TASK INSTRUCTIONS:
Output the lines of the material running from the line with "1090x750 pixels." to the line with "Looking at the screenshot, I should tap(163, 224).", both included, copied verbatim and with nothing else.

(Click-target data)
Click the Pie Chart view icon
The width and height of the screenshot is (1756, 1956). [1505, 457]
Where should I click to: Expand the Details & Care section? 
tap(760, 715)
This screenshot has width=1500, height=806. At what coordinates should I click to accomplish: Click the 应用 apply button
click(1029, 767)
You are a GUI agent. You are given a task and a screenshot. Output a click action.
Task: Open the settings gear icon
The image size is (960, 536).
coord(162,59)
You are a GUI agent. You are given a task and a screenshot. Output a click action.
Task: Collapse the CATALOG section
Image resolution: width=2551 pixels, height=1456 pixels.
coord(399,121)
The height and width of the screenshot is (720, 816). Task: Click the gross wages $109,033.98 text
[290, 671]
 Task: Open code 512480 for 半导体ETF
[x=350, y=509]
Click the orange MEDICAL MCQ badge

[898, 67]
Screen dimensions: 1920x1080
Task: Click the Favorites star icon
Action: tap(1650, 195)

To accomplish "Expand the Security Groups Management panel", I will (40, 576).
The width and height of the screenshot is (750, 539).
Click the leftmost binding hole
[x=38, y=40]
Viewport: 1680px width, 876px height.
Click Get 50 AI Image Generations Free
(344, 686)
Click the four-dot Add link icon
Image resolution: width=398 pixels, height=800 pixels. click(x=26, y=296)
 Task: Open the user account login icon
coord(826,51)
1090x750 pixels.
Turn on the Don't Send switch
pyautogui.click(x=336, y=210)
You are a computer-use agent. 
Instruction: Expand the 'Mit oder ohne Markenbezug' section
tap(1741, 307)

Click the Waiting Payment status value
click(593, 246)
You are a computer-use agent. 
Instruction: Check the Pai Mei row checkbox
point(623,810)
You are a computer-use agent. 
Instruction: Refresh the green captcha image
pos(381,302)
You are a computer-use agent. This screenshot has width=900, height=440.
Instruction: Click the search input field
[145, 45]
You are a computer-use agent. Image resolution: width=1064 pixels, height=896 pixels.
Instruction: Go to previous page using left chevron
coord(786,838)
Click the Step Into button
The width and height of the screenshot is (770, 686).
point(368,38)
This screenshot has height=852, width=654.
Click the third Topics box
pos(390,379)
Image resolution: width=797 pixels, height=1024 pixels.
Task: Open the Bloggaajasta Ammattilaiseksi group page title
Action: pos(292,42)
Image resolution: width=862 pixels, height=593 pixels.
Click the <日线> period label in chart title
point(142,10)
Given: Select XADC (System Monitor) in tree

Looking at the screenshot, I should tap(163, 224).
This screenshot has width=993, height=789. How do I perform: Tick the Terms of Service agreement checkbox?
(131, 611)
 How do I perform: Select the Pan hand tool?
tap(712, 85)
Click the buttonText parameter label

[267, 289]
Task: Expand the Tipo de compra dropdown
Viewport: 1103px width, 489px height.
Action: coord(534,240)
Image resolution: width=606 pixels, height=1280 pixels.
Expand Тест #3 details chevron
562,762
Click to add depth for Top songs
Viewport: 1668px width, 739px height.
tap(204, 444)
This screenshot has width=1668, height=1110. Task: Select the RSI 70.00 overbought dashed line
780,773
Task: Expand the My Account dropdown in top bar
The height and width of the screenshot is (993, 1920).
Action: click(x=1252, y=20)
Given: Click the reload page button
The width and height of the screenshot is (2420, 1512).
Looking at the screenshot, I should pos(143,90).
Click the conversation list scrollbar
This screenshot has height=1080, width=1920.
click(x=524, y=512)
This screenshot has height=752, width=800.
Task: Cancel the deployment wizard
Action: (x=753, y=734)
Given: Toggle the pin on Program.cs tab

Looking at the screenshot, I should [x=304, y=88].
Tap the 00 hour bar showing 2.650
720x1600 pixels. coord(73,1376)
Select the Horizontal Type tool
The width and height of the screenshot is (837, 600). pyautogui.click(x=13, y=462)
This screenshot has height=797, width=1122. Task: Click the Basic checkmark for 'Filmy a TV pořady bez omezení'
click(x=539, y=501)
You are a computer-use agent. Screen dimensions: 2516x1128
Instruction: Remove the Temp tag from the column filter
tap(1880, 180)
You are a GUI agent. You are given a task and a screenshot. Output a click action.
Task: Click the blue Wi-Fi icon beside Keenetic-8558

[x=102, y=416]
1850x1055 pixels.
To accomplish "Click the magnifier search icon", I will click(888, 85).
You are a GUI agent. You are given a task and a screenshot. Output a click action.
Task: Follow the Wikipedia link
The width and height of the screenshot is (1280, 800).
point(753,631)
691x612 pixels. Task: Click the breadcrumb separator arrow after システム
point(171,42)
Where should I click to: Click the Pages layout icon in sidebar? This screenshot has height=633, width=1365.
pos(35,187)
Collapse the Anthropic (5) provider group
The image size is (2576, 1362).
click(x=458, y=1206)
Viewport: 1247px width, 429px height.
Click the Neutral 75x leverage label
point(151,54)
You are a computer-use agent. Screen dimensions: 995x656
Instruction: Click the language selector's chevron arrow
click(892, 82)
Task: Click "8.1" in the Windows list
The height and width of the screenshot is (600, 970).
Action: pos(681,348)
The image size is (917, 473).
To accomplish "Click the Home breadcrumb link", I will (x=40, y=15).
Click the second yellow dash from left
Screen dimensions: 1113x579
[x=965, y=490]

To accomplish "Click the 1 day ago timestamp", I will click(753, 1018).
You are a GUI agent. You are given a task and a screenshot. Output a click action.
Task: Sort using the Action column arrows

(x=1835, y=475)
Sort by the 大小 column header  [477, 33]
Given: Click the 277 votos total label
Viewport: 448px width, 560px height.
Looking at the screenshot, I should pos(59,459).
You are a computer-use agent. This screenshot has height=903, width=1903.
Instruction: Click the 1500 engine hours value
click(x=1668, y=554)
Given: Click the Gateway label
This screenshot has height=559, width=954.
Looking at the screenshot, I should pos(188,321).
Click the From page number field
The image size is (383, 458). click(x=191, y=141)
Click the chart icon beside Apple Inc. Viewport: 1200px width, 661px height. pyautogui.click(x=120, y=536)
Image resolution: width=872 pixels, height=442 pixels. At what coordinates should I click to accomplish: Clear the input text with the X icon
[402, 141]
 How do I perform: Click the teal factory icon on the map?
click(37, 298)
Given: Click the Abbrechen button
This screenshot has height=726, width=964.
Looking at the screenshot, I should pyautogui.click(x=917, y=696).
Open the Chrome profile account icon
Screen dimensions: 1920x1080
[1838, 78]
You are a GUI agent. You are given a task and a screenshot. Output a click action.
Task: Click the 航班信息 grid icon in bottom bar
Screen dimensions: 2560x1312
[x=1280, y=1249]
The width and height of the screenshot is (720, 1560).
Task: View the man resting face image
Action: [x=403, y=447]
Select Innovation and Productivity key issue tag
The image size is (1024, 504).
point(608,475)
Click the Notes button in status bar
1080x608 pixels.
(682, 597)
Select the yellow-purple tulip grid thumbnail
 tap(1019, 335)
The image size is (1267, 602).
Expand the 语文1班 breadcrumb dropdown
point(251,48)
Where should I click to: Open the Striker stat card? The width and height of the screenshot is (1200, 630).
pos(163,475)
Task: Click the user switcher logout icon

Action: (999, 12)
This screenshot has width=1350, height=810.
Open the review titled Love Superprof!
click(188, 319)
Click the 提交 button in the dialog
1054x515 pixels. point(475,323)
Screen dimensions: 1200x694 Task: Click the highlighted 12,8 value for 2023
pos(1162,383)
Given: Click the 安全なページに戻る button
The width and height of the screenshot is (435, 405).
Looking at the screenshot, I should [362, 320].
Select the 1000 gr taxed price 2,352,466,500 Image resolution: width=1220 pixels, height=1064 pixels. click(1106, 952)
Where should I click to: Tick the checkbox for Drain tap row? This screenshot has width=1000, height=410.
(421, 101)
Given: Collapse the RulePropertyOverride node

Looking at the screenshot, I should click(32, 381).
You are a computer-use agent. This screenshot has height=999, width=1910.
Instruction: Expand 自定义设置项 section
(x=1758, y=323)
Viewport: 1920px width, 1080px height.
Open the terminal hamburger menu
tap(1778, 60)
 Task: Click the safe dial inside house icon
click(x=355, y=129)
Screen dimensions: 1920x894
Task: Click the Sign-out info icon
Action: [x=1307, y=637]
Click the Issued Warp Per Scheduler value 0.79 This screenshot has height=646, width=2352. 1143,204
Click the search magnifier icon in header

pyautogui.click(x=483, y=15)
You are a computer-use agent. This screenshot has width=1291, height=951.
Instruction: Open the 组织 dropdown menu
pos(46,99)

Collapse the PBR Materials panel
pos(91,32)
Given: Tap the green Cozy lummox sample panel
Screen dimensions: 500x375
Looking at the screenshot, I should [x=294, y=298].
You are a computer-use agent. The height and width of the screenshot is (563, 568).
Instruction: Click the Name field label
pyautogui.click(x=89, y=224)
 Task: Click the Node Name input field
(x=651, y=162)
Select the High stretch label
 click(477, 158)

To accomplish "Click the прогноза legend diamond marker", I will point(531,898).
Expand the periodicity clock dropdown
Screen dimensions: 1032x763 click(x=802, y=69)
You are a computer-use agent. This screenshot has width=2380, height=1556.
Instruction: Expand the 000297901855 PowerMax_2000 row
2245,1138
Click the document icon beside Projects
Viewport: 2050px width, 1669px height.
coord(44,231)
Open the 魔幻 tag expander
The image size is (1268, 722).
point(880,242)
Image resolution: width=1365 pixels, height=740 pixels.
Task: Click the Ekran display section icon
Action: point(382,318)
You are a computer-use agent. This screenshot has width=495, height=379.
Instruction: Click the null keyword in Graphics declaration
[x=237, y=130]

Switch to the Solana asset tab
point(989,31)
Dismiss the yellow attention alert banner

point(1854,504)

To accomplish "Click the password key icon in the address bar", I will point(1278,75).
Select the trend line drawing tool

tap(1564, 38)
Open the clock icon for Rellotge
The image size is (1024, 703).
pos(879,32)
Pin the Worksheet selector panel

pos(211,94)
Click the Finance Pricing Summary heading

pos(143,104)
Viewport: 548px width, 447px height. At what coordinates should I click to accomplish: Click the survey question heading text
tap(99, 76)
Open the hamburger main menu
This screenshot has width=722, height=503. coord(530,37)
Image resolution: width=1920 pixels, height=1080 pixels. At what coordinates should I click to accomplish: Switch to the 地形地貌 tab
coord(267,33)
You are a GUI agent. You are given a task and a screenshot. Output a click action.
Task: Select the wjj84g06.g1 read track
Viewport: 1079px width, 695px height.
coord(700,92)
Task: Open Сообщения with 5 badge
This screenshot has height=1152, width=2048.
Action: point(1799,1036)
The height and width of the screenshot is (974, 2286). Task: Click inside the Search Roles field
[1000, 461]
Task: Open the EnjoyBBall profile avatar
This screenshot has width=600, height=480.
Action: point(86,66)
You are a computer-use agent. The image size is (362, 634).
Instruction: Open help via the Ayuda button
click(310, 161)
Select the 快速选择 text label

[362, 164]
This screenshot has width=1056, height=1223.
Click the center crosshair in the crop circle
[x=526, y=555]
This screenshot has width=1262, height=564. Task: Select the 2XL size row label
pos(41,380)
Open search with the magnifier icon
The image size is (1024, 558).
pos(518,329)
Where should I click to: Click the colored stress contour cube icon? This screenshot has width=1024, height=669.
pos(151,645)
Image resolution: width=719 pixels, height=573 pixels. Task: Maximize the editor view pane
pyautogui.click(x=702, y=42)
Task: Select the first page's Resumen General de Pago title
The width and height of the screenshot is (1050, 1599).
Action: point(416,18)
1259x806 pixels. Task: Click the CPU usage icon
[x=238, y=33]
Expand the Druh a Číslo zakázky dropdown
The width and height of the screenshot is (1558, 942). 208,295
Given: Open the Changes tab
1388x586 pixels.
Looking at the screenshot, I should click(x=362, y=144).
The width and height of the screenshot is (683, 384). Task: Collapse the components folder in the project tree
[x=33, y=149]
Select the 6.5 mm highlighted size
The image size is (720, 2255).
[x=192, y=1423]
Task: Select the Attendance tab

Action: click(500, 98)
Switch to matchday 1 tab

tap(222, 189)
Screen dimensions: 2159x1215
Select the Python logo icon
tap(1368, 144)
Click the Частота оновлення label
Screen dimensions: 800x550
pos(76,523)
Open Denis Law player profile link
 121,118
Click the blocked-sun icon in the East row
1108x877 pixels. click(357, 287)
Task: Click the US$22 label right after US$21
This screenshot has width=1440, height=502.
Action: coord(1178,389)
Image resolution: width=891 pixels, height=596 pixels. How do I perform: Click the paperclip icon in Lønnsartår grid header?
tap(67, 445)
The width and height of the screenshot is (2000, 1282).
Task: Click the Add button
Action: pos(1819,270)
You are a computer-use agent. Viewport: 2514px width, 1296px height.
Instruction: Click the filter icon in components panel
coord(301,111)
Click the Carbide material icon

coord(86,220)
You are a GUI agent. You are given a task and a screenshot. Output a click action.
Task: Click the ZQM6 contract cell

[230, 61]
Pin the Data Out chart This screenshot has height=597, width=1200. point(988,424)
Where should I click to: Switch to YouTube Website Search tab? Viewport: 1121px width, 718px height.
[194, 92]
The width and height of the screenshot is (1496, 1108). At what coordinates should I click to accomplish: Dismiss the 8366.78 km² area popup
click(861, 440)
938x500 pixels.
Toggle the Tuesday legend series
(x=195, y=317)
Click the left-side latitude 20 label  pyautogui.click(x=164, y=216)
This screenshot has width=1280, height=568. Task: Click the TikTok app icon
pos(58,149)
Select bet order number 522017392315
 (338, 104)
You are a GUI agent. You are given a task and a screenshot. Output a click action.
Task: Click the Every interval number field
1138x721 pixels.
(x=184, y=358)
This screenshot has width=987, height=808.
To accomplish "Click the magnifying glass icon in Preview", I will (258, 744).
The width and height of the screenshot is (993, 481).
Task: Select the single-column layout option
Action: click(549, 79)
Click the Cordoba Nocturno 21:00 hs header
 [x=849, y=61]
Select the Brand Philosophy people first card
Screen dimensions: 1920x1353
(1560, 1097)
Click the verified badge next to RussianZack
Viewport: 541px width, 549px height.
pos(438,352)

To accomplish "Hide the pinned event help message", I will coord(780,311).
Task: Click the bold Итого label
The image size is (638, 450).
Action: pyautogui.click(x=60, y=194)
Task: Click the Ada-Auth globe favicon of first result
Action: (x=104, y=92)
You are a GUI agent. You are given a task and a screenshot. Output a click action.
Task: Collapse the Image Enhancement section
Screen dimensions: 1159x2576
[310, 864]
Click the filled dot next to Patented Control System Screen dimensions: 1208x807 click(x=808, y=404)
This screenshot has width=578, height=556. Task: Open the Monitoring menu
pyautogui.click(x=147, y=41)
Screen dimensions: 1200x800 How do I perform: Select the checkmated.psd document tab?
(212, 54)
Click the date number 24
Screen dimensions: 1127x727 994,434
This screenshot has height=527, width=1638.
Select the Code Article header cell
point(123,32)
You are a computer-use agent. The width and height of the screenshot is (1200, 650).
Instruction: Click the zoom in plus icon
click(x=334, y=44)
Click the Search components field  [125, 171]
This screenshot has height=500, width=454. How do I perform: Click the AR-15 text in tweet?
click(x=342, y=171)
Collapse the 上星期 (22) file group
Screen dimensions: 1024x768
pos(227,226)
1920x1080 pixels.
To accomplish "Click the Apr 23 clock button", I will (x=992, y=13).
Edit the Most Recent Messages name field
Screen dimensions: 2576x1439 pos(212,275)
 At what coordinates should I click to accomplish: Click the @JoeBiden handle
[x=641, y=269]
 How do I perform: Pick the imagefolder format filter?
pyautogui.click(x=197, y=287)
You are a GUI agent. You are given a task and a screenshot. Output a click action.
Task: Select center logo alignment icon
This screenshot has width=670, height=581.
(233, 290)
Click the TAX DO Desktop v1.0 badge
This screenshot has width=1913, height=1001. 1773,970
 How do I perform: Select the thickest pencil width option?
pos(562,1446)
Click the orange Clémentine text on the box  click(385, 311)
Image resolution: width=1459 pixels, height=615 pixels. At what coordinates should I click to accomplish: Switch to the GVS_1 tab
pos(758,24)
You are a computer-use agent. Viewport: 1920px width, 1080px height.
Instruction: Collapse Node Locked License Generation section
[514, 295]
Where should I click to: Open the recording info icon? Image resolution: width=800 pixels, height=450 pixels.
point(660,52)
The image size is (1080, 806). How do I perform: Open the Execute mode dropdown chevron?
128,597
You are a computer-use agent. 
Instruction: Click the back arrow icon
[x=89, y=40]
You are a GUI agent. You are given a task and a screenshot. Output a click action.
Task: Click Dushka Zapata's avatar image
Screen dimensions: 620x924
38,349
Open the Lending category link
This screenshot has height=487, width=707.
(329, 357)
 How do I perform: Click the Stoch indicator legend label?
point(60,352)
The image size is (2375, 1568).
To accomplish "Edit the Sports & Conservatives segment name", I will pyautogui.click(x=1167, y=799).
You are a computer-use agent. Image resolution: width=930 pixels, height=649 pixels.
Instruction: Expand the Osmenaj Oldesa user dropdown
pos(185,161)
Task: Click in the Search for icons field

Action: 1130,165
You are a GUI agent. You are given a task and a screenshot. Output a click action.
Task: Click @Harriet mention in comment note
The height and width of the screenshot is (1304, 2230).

RESPONSE BELOW:
1090x750 pixels.
Turn on the Don't Send switch
pyautogui.click(x=336, y=210)
You are a computer-use agent. 
Instruction: Expand the 'Mit oder ohne Markenbezug' section
tap(1741, 307)

Click the Waiting Payment status value
click(593, 246)
You are a computer-use agent. 
Instruction: Check the Pai Mei row checkbox
point(623,810)
You are a computer-use agent. 
Instruction: Refresh the green captcha image
pos(381,302)
You are a computer-use agent. This screenshot has width=900, height=440.
Instruction: Click the search input field
[145, 45]
You are a computer-use agent. Image resolution: width=1064 pixels, height=896 pixels.
Instruction: Go to previous page using left chevron
coord(786,838)
Click the Step Into button
The width and height of the screenshot is (770, 686).
point(368,38)
This screenshot has height=852, width=654.
Click the third Topics box
pos(390,379)
Image resolution: width=797 pixels, height=1024 pixels.
Task: Open the Bloggaajasta Ammattilaiseksi group page title
Action: pos(292,42)
Image resolution: width=862 pixels, height=593 pixels.
Click the <日线> period label in chart title
point(142,10)
Given: Select XADC (System Monitor) in tree

Looking at the screenshot, I should tap(163, 224).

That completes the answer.